Muslim nesian, atau "dunia Islam." Ketika mereka berbicara tentang Islam, ada

hampir selalu ada di benak mereka sebuah organisasi sosial

dimana akidah Islam adalah elemen yang menentukan. Mungkin organisasi amal, klub wanita,
komite masjid desa, sekolah agama,

kantor lokal birokrasi agama, atau partai politik mereka di kedua

tingkat lokal, regional, atau nasional.

Dua ciri khas dari pola keagamaan santri ini — suatu keprihatinan

untuk doktrin dan permintaan maaf dan untuk organisasi sosial — saling memotong

untuk menghasilkan struktur internal komunitas Muslim di Mojokuto. Di


pada tingkat doktrinal hanya ada satu perbedaan utama yang penting

kurang ditandai sekarang daripada di tahun-tahun sebelum perang: bahwa antara

Varian "modern" (modéren) dan konservatif atau "kuno" (kolot). Dari 1912 hampir sampai perang
konflik di antara mereka

Umat Islam Indonesia yang telah dipengaruhi oleh reformasi Islam modernis

gerakan-gerakan yang berasal dari Kairo, Mekah, dan, pada tingkat yang jauh lebih rendah, sebagian

India, dan mereka yang bereaksi terhadap pengaruh ini, memang tajam

dan yang pahit.

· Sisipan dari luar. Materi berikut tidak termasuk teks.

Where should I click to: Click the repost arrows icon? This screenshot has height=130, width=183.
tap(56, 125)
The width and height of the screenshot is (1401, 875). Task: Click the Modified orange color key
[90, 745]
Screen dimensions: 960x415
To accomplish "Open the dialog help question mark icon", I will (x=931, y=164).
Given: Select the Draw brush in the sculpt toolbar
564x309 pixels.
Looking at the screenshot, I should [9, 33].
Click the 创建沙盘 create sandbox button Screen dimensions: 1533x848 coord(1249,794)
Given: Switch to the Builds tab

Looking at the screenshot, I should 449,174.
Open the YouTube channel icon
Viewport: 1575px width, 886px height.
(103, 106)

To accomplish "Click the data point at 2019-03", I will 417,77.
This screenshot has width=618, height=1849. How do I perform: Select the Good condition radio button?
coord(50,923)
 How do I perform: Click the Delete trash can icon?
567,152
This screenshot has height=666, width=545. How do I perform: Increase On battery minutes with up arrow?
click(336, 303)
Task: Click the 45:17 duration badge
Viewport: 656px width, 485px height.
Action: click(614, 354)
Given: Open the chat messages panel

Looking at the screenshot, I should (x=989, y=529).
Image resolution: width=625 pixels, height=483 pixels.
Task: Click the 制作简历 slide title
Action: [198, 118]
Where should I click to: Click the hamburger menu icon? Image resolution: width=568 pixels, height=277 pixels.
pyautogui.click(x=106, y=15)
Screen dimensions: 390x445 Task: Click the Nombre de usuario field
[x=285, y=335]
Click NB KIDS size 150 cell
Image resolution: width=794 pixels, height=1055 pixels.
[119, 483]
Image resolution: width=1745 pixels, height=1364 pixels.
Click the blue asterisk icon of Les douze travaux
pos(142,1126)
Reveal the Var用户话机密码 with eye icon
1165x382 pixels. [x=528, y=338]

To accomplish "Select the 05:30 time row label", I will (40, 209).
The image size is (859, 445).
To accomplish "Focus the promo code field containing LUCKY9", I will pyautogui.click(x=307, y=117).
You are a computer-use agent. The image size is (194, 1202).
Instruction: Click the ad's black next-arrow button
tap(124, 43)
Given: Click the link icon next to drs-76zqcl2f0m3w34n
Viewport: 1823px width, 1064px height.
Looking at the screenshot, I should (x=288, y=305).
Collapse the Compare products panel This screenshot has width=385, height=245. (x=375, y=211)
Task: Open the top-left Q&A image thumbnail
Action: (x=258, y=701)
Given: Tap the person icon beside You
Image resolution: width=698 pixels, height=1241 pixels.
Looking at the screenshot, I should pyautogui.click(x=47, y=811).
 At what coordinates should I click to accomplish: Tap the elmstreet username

Saat ini, konflik yang tadinya sepenuhnya religius ini telah ditransformasikan

sebagian menjadi politik karena para pemimpin kedua kelompok telah menerima

versi modernisme umum dan dipermudah dan telah bergeser

semakin tertarik pada pertanyaan yang selalu menarik tentang bagaimana mereka

akan berkuasa. Tetapi divisi lama masih tetap. Meski banyak

tentang para pemimpin kelompok "kuno" telah meninggalkan posisi reaksioner yang ekstrem,
banyak anggota pangkat dan file tidak; dan

perbedaan umum antara santri modern, yang menerima abad kedua puluh

dengan antusiasme dan melihat kerumitannya sebagai sebuah tantangan yang harus dihadapi,

dan mereka yang paling baik mengundurkan diri ke dalamnya dan perangkapnya untuk orang saleh,
masih dari

kepentingan mendasar dalam ummat Modjokuto.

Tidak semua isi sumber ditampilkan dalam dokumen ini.